→ WHAT TO PRODUCE
Find every line in the data that contains the word "will". Return each of those lines.

======== SUPPLIED INFORMATION

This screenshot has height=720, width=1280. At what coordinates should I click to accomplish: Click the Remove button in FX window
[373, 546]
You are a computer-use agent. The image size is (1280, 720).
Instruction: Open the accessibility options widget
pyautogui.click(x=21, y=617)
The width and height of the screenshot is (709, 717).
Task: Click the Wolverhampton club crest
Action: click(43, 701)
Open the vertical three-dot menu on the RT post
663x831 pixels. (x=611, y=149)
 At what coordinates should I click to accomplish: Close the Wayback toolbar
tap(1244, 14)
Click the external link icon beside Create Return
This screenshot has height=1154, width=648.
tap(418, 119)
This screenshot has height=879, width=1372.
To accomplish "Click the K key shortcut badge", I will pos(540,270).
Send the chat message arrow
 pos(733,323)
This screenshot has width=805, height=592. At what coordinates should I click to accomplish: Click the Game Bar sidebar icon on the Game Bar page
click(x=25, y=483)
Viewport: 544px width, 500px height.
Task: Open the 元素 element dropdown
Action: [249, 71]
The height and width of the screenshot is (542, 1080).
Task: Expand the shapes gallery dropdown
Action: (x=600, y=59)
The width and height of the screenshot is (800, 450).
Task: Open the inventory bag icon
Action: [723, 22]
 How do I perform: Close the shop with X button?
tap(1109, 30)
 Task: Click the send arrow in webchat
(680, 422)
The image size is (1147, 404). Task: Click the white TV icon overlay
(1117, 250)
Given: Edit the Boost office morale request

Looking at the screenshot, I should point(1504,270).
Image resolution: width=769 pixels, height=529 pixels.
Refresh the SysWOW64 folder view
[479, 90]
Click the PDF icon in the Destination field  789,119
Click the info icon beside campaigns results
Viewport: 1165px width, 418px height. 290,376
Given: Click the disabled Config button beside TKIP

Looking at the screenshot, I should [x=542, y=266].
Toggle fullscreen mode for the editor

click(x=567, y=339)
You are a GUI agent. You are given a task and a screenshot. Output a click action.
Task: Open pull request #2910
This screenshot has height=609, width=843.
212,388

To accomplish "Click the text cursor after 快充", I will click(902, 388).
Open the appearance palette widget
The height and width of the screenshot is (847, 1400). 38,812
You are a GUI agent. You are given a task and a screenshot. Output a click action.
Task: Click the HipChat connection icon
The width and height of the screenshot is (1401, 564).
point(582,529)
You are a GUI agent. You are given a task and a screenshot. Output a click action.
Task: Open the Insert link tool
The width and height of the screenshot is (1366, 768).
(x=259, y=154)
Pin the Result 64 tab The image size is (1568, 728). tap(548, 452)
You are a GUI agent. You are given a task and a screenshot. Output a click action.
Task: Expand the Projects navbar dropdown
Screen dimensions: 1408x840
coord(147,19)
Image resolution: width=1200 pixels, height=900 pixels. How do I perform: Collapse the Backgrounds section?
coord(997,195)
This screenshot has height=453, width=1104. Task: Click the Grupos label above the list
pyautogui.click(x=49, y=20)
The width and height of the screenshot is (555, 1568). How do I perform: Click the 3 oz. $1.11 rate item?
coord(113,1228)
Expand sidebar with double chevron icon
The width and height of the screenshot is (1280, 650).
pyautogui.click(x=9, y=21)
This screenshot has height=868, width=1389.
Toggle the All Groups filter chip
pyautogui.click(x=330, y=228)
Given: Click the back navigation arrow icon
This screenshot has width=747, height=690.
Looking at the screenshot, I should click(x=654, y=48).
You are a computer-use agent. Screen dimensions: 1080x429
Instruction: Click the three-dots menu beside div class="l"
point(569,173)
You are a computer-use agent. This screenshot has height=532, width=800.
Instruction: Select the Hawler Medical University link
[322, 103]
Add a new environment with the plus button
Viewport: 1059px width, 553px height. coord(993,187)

================

→ WRITTEN SOLUTION
To accomplish "Click the K key shortcut badge", I will pos(540,270).
To accomplish "Click the text cursor after 快充", I will click(902, 388).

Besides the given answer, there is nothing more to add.